Work order
What you should end up with is an exact copy of the lines from the one holding "This screenshot has" through the last line of the entries below, both included, and nothing else; leave every picture out.

(Stored data entries)
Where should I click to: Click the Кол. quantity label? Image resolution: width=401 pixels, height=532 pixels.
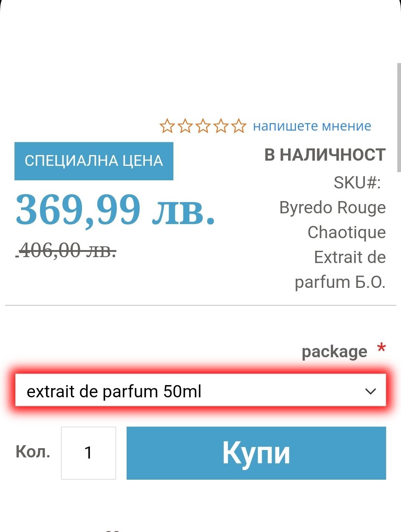click(33, 452)
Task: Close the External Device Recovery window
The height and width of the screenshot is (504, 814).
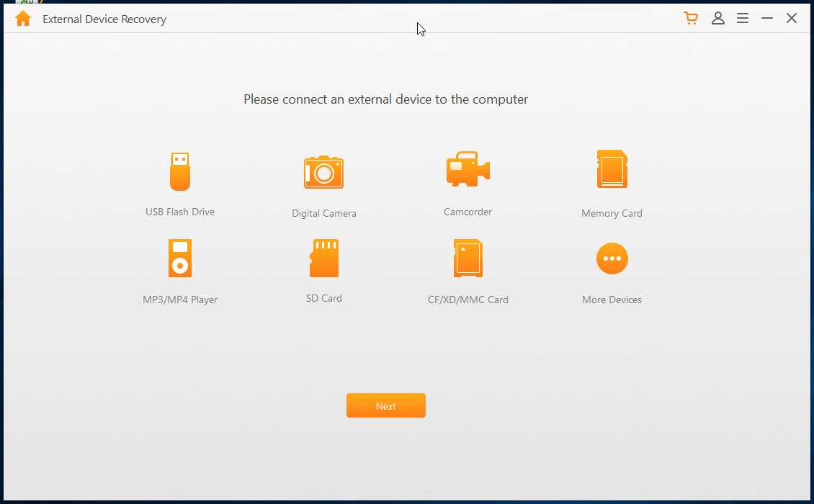Action: (792, 19)
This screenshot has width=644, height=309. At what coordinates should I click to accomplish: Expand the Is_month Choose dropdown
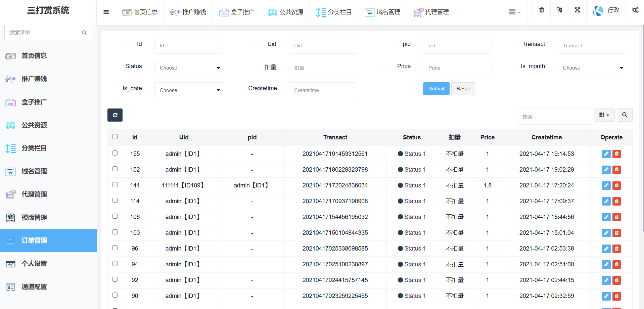coord(592,68)

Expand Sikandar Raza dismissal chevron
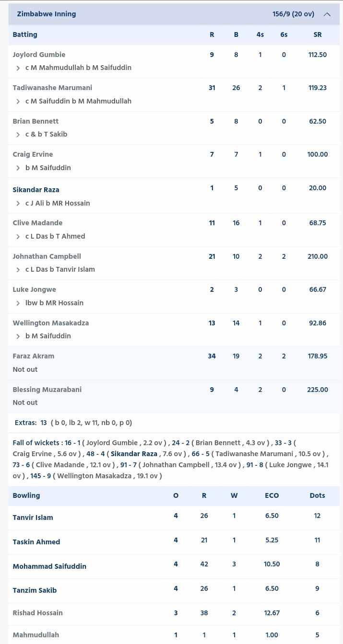pos(18,204)
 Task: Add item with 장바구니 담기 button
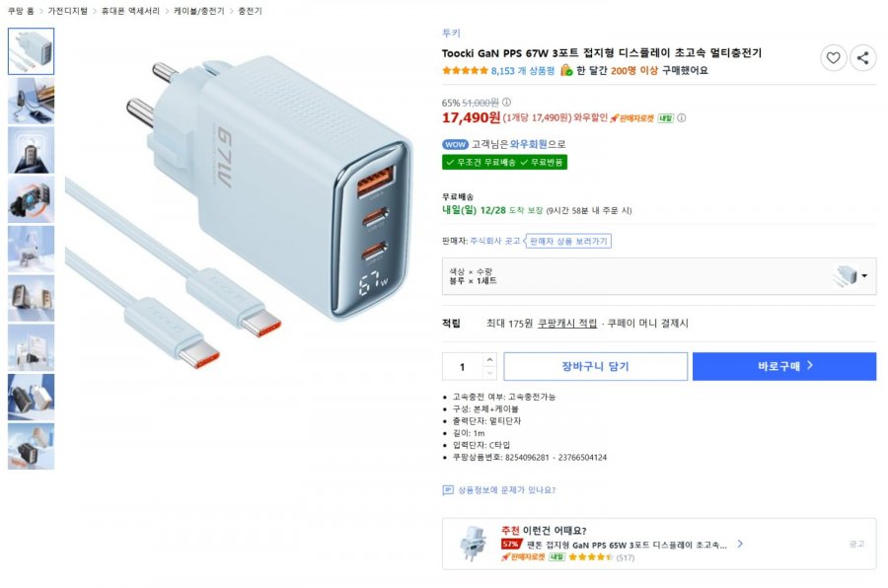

Response to this task
This screenshot has width=644, height=309. At what coordinates should I click to accomplish: Expand the Is_month Choose dropdown
coord(592,68)

Expand Sikandar Raza dismissal chevron
pos(18,204)
 Task: Add item with 장바구니 담기 button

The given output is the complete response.